CD59 silencing enhances doxorubicin sensitivity in DLBCL cells and is associated with poor prognosis in patients treated with CHOP regimen
摘要
Diffuse large B-cell lymphoma (DLBCL) remains challenging due to high relapse and refractory rates after R-CHOP therapy. The role of complement regulatory protein CD59 in DLBCL progression and drug resistance is poorly understood.
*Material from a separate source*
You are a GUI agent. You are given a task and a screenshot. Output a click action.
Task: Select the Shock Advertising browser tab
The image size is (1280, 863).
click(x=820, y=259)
This study aimed to investigate the effects of knocking-down complement-regulatory protein, CD59, on disease progression, and chemo-resistance in DLBCL cells, as well as to establish the clinicopathological relevance and prognostic significance of CD59 in DLBCL. Lentiviral-mediated knockdown of CD59 was established in SU-DHL-4 and U2932 DLBCL cell lines. Cell viability, cell cycle distribution, and apoptosis were assessed using CCK-8 and flow cytometry. Immunohistochemistry for CD59 was performed on tumor biopsies from 103 treatment-naive DLBCL patients. Survival analyses were conducted using Kaplan-Meier and Cox regression models. Stable silencing of CD59 significantly reduced cell viability, induced G₀/G₁ arrest, and promoted apoptosis in both cell lines. The combination with doxorubicin resulted in enhanced growth inhibition and apoptosis compared to monotherapy. In clinical samples, CD59 positivity (n = 43, 41.75%) was correlated with a higher IPI score (p < 0.05), elevated LDH (p < 0.05), and a poorer response to therapy (CHOP, p < 0.05). In CHOP-treated patients, CD59 + predicted shorter PFS (rate, 9.1% vs. 61.4%, p < 0.05) and OS (45.5% vs. 86.9%, p < 0.05), while no significant difference was observed in the R-CHOP subgroup. Multivariate analysis confirmed that CD59 overexpression was an independent predictor of poor PFS and OS (HR = 4.254, p < 0.05). CD59 knockdown suppresses DLBCL cell growth and enhances doxorubicin sensitivity in vitro. Clinically, the prognostic value of CD59 is highly treatment-regimen dependent: high CD59 expression is an independent predictor of poor prognosis specifically in CHOP-treated DLBCL patients, but not in those receiving the standard R-CHOP regimen. These findings highlight CD59 as a potential modulator of chemotherapy response rather than a broadly applicable biomarker.